- WHAT THE TASK ASKS -
How many lines in the records below contain the string "size", matching case exactly? Reply with the number only.

- DATA SHOWN -

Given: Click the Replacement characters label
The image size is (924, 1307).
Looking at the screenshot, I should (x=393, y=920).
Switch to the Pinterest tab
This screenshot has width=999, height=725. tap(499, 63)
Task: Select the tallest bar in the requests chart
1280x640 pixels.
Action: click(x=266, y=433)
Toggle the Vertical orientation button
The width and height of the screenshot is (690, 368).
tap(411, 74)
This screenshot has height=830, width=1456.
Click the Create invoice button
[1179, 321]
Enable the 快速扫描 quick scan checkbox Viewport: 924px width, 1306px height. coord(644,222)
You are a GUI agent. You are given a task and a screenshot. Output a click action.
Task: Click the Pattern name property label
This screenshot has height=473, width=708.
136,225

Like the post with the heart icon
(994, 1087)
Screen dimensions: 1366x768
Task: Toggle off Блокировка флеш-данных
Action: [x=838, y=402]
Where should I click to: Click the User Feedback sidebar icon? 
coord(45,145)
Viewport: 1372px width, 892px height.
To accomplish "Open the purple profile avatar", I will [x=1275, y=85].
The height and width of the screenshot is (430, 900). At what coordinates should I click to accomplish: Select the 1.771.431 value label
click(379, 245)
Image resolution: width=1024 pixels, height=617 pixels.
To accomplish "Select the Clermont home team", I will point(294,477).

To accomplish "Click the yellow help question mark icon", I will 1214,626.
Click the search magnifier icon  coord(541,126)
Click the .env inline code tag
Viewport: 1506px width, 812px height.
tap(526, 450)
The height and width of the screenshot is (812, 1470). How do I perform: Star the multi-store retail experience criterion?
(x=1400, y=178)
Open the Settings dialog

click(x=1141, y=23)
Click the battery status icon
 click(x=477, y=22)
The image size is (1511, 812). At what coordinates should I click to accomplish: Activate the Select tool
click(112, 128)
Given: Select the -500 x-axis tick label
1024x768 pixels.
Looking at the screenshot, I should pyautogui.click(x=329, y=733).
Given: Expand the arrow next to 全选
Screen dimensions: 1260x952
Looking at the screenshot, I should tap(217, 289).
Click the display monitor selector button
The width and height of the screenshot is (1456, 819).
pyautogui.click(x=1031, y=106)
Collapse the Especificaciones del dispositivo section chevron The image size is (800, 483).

- CORRECT RESPONSE -
3